Calling conversations that matter: Superintendent Matt Grose shines a light on standardized testing

sprig by Posted in Rural Capacity Building, Vibrant Rural

Matt Grose is a core team member for the Itasca Area Initiative for Student Success. Here he is at the November 2014 IAISS community convening.

You have to do it yourself, but you don’t have to do it alone. We use this mantra in all of our leadership programs because if we’ve learned one thing in our nearly 75 years working with rural leaders it’s this — leadership isn’t a one-person show. The true test of a leader isn’t in how loud they can make their voice boom, but in how they can bring people together, under a shared vision, to make real change happen.

But sometimes to bring people together, there needs to be a spark. Something that jolts, that energizes.

We saw such a spark last week in our local paper. In a Grand Rapids Herald Review opinion piece, Deer River Public Schools Superintendent Matt Grose called attention to the obstacles created and exacerbated by standardized testing. Spurred by a sudden suspension of the Minnesota Comprehensive Assessment testing, his commentary  zeroed in on how society’s insatiable hunger for teacher accountability, accomplished through the taking of one test, is unrealistic and obtrusive.

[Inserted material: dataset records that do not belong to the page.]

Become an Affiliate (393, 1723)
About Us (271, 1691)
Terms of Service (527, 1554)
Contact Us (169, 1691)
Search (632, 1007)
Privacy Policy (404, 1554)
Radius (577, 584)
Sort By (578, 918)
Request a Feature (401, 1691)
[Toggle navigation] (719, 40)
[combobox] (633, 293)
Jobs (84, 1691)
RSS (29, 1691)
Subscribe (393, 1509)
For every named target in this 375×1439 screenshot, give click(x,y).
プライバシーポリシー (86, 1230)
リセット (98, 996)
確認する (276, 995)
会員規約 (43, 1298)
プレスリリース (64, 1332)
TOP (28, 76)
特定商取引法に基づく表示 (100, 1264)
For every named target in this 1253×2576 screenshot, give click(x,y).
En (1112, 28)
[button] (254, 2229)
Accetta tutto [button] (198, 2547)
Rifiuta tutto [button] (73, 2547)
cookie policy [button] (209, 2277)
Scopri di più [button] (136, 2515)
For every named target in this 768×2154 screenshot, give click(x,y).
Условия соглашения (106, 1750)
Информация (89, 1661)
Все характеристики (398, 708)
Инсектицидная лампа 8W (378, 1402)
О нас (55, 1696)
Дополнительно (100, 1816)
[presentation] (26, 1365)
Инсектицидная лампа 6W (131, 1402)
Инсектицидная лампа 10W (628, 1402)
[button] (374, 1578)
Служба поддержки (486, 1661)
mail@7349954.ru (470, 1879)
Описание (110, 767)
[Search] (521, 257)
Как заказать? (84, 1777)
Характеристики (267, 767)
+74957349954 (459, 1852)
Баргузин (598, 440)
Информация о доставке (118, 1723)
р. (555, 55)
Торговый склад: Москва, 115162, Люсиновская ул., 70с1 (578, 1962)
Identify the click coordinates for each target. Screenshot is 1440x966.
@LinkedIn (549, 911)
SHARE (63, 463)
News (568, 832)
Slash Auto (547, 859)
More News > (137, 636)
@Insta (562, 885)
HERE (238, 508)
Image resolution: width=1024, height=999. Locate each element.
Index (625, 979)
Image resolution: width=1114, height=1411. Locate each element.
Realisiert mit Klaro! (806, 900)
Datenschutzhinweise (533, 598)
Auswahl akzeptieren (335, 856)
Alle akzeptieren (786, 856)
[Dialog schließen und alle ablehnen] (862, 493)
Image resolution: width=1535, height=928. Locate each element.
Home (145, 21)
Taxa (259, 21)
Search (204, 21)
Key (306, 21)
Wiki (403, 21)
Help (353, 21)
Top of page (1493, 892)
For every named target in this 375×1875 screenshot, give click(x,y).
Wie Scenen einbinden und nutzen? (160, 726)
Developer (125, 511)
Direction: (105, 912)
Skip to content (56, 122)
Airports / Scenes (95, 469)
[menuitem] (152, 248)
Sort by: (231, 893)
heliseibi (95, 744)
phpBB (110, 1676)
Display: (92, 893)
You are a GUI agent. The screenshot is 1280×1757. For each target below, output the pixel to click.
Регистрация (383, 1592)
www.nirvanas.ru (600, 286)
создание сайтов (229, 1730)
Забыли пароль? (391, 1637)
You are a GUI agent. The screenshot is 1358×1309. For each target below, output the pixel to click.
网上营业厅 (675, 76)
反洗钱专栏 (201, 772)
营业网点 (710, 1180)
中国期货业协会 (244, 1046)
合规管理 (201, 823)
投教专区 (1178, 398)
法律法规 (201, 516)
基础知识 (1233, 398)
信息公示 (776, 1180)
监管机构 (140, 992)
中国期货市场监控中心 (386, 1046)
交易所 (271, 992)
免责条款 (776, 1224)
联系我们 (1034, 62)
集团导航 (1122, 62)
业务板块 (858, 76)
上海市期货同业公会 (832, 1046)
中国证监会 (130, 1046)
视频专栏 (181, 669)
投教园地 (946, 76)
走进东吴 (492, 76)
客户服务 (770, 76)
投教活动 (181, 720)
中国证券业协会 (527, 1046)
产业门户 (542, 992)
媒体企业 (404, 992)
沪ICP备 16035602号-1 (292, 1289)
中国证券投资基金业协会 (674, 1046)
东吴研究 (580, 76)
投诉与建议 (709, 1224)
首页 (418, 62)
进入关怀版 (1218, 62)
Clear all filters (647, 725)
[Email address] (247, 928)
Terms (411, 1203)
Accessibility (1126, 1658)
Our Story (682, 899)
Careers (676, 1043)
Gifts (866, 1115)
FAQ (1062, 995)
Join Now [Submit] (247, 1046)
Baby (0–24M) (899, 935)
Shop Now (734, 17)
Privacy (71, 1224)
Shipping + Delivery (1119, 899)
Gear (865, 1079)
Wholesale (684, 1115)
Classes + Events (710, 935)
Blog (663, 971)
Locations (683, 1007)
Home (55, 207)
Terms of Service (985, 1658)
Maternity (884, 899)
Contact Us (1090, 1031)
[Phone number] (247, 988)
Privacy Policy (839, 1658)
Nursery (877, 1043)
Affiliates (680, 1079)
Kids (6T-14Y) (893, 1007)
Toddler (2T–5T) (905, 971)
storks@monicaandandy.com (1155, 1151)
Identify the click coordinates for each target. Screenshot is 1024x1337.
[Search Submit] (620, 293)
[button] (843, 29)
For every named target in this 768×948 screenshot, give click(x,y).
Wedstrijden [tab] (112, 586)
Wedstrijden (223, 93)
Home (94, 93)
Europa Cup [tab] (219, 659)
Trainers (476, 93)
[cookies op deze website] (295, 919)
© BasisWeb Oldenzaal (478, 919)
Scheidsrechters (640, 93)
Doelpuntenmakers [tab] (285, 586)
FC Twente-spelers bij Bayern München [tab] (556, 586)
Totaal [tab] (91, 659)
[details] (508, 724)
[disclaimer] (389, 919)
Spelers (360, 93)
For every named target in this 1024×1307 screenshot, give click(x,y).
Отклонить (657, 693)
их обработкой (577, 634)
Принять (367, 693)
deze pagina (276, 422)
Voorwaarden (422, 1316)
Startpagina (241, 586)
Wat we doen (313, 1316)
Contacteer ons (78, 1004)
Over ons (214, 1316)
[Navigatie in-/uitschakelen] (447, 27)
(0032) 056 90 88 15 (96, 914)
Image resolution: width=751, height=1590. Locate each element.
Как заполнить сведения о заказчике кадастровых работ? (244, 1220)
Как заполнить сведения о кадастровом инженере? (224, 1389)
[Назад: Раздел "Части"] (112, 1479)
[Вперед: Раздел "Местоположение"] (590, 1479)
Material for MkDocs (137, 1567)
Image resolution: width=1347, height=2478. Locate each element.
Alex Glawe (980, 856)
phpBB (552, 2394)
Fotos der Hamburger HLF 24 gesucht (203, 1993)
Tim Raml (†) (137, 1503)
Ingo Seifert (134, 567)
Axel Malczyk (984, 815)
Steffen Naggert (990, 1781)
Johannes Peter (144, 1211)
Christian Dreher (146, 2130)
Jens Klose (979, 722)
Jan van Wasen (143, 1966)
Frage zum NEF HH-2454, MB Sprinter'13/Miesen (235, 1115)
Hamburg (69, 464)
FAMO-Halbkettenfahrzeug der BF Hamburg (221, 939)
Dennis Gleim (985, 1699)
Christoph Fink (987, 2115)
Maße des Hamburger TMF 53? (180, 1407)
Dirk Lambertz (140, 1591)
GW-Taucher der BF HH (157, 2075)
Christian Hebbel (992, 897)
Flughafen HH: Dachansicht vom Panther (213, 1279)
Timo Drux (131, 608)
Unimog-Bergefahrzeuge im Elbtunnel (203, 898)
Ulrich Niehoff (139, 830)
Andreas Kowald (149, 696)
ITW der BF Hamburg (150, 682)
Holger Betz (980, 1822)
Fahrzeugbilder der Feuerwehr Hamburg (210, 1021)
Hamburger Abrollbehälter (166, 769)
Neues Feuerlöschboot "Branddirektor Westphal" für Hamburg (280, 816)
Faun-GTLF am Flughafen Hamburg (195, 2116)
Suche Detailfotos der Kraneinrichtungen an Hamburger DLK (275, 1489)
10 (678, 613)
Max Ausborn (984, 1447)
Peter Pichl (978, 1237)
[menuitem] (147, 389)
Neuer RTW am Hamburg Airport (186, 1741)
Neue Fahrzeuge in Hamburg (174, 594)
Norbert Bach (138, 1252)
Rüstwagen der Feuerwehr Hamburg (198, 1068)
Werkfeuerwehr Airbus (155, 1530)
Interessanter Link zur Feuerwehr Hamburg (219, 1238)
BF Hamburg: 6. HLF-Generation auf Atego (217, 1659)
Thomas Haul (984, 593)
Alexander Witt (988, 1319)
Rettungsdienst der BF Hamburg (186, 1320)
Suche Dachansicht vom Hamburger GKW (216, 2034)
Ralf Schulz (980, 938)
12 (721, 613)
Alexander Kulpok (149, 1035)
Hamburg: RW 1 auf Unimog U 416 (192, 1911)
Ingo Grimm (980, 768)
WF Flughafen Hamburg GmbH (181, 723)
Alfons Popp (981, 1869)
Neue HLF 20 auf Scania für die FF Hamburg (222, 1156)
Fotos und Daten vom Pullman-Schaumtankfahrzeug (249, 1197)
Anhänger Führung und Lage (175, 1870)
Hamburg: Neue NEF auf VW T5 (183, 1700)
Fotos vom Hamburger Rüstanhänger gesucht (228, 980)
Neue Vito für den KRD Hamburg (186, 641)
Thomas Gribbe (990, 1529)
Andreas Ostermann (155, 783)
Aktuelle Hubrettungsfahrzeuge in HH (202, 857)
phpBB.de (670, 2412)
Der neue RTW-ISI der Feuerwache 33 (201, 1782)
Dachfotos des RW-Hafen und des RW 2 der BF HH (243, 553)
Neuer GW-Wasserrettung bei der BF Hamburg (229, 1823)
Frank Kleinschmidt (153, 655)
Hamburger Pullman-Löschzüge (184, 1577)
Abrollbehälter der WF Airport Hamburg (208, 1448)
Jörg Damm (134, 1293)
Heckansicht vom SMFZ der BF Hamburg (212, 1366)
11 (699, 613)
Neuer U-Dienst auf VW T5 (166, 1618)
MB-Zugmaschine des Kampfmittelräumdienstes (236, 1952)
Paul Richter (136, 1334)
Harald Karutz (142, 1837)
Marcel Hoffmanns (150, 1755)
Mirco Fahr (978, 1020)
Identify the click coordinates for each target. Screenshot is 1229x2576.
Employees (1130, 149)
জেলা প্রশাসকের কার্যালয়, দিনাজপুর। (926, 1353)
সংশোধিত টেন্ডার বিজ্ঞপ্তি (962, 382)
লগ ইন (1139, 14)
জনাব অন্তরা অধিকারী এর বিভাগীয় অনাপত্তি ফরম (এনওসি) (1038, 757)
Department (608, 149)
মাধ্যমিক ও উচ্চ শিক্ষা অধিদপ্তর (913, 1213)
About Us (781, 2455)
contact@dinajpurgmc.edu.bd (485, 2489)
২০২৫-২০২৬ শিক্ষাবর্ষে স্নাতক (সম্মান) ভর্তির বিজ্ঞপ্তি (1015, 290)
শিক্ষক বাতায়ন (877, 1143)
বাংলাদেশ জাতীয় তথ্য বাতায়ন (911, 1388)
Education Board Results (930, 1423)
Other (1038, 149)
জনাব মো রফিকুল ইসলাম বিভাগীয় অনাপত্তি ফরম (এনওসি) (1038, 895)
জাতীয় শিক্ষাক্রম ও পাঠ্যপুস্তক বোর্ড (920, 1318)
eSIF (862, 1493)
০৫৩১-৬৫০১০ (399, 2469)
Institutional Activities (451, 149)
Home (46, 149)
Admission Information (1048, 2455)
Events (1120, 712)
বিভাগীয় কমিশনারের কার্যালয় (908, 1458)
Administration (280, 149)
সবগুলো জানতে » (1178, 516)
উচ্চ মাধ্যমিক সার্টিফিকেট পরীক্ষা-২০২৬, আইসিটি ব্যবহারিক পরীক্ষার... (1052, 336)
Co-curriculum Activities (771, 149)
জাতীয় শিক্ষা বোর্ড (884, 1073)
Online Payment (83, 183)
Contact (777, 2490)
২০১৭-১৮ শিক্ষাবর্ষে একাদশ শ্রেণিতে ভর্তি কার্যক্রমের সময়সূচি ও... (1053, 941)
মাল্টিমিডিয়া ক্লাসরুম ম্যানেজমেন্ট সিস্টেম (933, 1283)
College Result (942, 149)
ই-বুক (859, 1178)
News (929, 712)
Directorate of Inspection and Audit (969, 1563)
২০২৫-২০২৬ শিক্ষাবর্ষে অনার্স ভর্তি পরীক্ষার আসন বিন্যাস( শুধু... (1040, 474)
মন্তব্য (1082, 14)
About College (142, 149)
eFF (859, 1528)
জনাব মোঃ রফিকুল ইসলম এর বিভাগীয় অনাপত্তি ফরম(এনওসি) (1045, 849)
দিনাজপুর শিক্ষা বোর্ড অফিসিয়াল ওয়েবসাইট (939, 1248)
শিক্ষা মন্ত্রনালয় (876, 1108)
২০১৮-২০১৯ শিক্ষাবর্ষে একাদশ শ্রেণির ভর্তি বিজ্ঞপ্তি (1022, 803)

Neither I nor my staff fear accountability. In fact, my teachers hold themselves to higher standards of care than any test could measure. I would argue, however, that spending $33.8 million on testing isn’t being accountable with our money as a state. I would argue that having 5th graders take tests in Reading, Math, and Science within the same testing season isn’t being accountable to them or their parents. I would argue that testing every child when we could use scientific sampling to measure school progress isn’t being accountable to intelligent use of time. I would argue that having to suspend teaching, cancel field trips, and reserve most of April for testing isn’t being accountable to our responsibility to provide learning opportunities. What we need is a system that provides measurement in a way that is fair, accurate, and unobtrusive.

Agree or disagree — this is leadership.

It calls a conversation. It invites reflection. It does not cast stones, but offers an opening for our communities, our state, to begin thinking about new possibilities, to question “What if?”

This article was not an echo of just one person’s voice, but countless teachers, students, parents, and community members. But someone’s name had to be attached. Someone needed to be the spark.

You have to do it yourself, but you don’t have to do it alone.

It’s sparks like these that make our home communities — and communities all across rural Minnesota — vibrant.